What happens during the course of the animated gif above:
- A generation is created at random. You read that right. The first 100 schedules are completely random, with phenotypes like “conference with zero talks on day 1” or “conference consisting only of a series of lunch breaks”.
- This bunch of random phenotypes/schedules are evaluated, producing a fitness score for each.
- The best phenotypes/schedules have sex among themselves, creating offspring schedules. Some of the children receive random mutations as well.
- The children form a new generation.
- Repeat steps 2–4 until happy with the best specimen in the latest generation.
This is all it takes to arrive at a schedule that is actually really, really good. Again, the genetic algorithm itself doesn’t rearrange the schedules according to any knowledge of scheduling.

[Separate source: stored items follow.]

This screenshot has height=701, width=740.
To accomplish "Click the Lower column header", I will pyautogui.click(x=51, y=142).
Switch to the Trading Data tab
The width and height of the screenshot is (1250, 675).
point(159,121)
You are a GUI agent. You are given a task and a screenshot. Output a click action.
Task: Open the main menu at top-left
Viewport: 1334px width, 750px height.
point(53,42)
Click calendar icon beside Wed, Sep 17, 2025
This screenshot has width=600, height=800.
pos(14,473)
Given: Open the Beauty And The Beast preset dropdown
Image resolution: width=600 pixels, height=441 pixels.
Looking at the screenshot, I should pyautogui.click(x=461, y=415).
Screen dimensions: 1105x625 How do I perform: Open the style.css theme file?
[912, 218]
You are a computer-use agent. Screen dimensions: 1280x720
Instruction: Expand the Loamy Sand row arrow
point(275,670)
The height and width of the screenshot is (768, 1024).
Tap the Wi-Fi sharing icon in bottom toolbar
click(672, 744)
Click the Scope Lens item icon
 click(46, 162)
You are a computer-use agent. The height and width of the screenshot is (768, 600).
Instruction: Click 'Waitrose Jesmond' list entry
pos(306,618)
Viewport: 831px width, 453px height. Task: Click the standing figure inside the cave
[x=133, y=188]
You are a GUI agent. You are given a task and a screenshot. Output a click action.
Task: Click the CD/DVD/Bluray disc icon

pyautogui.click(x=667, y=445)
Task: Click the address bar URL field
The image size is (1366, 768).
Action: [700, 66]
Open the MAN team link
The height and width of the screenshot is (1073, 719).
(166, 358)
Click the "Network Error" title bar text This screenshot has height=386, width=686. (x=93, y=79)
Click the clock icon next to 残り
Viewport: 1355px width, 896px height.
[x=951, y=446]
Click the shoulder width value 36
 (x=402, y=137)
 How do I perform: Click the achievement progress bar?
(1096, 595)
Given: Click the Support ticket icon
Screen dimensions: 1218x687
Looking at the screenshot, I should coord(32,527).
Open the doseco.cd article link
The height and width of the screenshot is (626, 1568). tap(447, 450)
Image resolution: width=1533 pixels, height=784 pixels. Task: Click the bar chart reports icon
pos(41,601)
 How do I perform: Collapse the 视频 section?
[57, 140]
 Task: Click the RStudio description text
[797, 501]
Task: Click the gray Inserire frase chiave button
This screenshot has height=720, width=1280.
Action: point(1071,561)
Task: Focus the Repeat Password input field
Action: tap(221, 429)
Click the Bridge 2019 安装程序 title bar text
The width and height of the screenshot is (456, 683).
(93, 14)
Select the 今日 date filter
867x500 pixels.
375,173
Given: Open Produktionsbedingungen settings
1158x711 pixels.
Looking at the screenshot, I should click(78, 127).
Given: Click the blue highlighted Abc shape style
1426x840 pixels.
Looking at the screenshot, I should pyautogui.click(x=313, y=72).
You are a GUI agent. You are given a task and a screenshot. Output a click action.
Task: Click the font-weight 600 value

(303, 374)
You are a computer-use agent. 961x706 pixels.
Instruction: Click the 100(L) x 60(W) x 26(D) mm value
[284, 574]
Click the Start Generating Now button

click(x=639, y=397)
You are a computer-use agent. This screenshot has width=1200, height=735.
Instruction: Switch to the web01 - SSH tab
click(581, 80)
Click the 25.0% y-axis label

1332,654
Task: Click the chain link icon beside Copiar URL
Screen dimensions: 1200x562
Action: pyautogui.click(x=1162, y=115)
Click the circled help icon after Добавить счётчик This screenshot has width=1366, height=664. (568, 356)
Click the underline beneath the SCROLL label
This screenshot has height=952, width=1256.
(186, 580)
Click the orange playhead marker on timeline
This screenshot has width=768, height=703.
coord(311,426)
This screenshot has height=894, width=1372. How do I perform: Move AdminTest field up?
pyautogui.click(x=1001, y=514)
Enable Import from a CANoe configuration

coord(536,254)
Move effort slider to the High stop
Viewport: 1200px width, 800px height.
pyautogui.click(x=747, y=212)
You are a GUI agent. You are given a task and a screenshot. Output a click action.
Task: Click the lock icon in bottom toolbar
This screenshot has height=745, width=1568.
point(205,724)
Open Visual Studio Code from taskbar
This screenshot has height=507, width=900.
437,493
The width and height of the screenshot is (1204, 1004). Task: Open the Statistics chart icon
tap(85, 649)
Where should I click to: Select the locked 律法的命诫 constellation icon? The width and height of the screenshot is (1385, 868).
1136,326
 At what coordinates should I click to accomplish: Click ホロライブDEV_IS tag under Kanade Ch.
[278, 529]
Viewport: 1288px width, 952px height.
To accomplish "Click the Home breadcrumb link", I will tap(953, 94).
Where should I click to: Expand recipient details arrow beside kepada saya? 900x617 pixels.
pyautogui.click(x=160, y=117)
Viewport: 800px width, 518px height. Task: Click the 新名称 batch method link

The genes could describe anything else (a turbine design, a vector path, a neural network), and the algorithm would still work towards better solutions. That’s the power of evolution.
As you can see from the graph, the evolution gets rid of the worst genetic information pretty quickly. Ten generations in, and you don’t see the hilariously bad schedules anymore. By generation #200, the best schedule is almost production-quality, and improvements are sparse.
The presented gif and the graph stop at generation #1000. I normally run about 5000 generations which often still gets some additional improvement, although not much.
On full speed, evolving 5000 generations takes about 30 seconds. That’s an improvement over the 819 million years, although going back to Linear Programming, I’m sure a good LP algorithm would be finished in a fraction of that time, so I can’t really brag. Then again, setting up the LP algorithm would take me more than an afternoon and a morning, so evolution still wins in my book. (And also, LP doesn’t do multi-objective optimization as easily as evolutionary algorithms, and this problem is definitely multi-objective.)
For those interested, here’s what a typical session input looks like:
new Session('Architecture for Flutter Apps', 30,
tags: [flutter, architecture, third_party],
avoid: [architecture, third_party],
seek: [flutter])
This says that there’s a session around 30 minutes long with some tags (flutter , architecture, third_party) and that it should avoid being next to talks tagged with either architecture or third_party (because we don’t want to have a string of just architecture, or just 3rd party talks) and seek being next to talks that are tagged with flutter (because we do want to have strings of talks about Flutter).
There are also tags like keynote
or energetic
that have a special meaning for the fitness function.
Along with the ~14 sessions, some other preferences are fed into the machine, such as the expected length of the conference (in days), the maximum time to go without food, etc. All in all, it’s some 450 lines of code.
That’s it. Building this project was fun. It probably didn’t save me time in scheduling this particular conference (DartConf is pretty straightforward, scheduling-wise) but it will let me avoid some major frustration with rescheduling. And I’m going to use the code for future conferences.
But—who am I kidding—this was mostly an excuse to play around with my favorite type of algorithm. If you enjoyed this article, I encourage you to find a genetic programming library for your platform-of-choice, and start hacking.
Or, if you’re feeling lazy, at least try the genetic programmer’s favorite past-time and breed some cars.
UPDATE: The first conference scheduled by this algorithm—DartConf—took place on January 22–23, 2018. I’ve written a postmortem.